• _What the exercise asks_:
Scan the listing below. Report each line that includes "with".

####################

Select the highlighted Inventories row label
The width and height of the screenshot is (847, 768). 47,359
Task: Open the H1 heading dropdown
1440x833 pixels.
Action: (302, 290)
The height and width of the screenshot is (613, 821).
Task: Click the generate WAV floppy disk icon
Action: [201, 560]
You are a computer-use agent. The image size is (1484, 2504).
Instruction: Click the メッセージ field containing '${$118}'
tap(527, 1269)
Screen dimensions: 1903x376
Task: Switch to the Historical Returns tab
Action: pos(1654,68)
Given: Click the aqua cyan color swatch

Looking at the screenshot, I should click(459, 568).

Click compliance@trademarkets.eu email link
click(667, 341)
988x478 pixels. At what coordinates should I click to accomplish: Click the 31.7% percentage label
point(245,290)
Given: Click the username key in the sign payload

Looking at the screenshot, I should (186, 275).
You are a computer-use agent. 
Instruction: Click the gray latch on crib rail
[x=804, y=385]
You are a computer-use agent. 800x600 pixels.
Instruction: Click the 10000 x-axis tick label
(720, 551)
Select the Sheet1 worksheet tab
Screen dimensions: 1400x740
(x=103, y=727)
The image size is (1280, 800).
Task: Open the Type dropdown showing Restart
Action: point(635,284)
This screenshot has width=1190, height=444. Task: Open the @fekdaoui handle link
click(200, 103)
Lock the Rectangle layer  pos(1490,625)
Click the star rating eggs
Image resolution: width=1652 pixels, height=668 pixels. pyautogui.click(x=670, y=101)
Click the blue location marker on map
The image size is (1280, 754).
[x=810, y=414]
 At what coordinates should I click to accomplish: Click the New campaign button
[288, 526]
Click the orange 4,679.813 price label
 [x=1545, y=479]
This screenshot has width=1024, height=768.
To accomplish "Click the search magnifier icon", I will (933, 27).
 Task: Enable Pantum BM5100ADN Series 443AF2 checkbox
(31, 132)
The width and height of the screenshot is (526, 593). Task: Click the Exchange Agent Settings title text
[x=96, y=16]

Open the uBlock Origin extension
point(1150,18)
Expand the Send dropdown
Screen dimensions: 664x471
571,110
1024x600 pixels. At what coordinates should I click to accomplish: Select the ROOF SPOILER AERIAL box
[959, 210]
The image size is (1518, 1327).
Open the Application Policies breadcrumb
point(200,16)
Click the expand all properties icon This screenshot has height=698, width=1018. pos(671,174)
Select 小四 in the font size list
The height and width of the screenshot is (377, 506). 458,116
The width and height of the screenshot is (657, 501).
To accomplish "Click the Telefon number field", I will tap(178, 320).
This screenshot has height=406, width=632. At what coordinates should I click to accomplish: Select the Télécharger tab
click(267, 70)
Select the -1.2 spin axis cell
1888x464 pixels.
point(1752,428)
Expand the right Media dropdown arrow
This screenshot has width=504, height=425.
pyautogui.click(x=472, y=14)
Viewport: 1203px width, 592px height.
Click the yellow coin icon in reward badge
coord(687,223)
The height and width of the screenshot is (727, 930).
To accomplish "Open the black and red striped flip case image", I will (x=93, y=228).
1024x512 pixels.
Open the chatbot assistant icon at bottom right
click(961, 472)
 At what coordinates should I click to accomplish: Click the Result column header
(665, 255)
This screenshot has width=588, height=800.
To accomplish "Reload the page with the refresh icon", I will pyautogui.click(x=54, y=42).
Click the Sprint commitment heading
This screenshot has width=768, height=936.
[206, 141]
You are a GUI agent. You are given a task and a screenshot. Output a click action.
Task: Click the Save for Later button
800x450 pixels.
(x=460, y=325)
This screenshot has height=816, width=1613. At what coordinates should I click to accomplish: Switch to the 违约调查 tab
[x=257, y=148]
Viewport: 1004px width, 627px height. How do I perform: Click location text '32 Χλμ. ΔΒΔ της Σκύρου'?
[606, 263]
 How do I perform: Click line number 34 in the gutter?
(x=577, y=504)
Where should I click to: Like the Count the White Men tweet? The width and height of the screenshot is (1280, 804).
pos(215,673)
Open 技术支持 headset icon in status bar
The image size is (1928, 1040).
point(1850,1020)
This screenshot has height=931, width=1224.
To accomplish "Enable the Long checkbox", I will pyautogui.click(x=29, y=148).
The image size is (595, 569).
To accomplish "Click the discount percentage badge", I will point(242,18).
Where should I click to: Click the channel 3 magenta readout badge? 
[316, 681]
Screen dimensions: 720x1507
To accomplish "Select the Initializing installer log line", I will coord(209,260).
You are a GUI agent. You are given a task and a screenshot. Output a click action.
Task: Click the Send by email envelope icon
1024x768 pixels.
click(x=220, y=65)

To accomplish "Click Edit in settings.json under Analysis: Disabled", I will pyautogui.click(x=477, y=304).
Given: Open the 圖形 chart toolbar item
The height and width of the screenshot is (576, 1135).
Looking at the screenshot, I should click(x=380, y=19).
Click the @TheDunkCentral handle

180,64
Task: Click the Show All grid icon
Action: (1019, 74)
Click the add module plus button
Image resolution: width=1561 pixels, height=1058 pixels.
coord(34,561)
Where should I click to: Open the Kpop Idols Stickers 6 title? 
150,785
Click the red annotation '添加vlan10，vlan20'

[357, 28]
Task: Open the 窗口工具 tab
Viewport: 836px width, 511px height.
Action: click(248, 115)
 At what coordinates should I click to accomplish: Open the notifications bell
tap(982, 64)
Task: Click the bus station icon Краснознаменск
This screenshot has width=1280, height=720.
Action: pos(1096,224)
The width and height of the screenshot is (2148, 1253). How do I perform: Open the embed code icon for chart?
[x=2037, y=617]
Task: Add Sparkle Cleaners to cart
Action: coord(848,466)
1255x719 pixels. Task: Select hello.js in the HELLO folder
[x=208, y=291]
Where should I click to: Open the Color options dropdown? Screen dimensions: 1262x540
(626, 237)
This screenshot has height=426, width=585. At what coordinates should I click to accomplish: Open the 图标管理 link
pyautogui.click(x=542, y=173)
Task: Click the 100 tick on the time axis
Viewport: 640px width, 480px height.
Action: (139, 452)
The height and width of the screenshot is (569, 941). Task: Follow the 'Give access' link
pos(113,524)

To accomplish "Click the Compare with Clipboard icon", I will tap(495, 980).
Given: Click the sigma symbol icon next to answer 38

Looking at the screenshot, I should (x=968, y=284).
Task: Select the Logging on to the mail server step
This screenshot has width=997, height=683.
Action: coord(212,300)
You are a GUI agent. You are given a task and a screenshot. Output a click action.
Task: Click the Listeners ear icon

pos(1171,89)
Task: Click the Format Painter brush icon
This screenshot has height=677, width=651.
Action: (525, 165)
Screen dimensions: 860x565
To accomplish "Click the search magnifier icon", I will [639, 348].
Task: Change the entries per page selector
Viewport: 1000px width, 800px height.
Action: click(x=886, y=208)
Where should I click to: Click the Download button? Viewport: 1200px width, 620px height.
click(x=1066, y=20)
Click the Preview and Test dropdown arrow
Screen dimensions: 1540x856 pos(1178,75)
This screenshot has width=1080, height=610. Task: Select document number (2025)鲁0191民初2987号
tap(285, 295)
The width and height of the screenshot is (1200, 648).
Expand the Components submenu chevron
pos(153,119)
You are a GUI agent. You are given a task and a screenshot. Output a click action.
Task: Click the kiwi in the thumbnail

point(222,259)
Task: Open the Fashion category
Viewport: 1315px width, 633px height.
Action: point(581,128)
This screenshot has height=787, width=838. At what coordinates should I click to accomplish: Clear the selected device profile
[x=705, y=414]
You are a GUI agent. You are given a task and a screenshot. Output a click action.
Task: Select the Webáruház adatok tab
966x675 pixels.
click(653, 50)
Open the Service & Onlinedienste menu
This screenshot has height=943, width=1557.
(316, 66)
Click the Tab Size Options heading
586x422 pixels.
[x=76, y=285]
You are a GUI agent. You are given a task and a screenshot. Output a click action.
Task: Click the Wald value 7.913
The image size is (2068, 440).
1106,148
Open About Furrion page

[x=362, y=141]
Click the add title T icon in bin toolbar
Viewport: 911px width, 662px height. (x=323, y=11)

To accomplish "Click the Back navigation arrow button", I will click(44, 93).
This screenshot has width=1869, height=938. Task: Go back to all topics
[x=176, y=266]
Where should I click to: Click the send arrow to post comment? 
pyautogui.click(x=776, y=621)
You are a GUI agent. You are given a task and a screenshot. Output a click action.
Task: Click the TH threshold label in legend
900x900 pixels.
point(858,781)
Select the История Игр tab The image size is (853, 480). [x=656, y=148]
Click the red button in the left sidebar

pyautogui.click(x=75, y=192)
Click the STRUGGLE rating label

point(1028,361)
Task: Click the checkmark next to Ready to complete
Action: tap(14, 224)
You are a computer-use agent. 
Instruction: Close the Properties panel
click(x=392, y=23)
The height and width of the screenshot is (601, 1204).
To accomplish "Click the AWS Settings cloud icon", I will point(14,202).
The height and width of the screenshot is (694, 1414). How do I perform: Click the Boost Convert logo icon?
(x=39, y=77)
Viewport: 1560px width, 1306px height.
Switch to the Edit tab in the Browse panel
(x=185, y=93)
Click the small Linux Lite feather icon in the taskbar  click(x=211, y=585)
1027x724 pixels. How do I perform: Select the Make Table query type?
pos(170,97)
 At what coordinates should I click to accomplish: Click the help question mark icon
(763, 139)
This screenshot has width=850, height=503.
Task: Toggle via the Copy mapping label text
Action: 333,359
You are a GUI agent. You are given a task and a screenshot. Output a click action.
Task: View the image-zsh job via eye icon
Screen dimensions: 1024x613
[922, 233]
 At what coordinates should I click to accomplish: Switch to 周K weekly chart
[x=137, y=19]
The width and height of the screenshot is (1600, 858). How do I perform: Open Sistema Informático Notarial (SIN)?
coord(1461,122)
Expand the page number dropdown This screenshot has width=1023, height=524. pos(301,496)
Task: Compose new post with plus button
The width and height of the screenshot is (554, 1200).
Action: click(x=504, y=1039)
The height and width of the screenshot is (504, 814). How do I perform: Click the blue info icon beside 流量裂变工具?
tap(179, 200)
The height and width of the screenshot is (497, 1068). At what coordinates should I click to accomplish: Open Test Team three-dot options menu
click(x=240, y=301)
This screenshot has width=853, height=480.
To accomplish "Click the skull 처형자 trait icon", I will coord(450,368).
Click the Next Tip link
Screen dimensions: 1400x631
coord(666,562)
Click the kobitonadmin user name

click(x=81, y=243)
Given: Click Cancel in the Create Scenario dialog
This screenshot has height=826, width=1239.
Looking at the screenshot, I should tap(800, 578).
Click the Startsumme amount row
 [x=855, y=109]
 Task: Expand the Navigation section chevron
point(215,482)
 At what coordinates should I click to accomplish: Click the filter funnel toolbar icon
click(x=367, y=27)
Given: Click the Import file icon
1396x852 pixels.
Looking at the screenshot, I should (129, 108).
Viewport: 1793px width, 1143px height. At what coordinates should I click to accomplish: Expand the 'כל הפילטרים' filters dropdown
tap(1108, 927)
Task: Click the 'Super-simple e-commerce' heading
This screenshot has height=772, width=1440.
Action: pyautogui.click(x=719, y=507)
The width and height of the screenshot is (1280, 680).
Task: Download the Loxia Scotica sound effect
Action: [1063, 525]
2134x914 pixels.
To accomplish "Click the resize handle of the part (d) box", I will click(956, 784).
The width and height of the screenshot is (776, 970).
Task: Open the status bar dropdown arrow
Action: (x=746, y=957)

####################

• _Result of this exercise_:
To accomplish "Reload the page with the refresh icon", I will pyautogui.click(x=54, y=42).
To accomplish "Click the Compare with Clipboard icon", I will tap(495, 980).
Task: Compose new post with plus button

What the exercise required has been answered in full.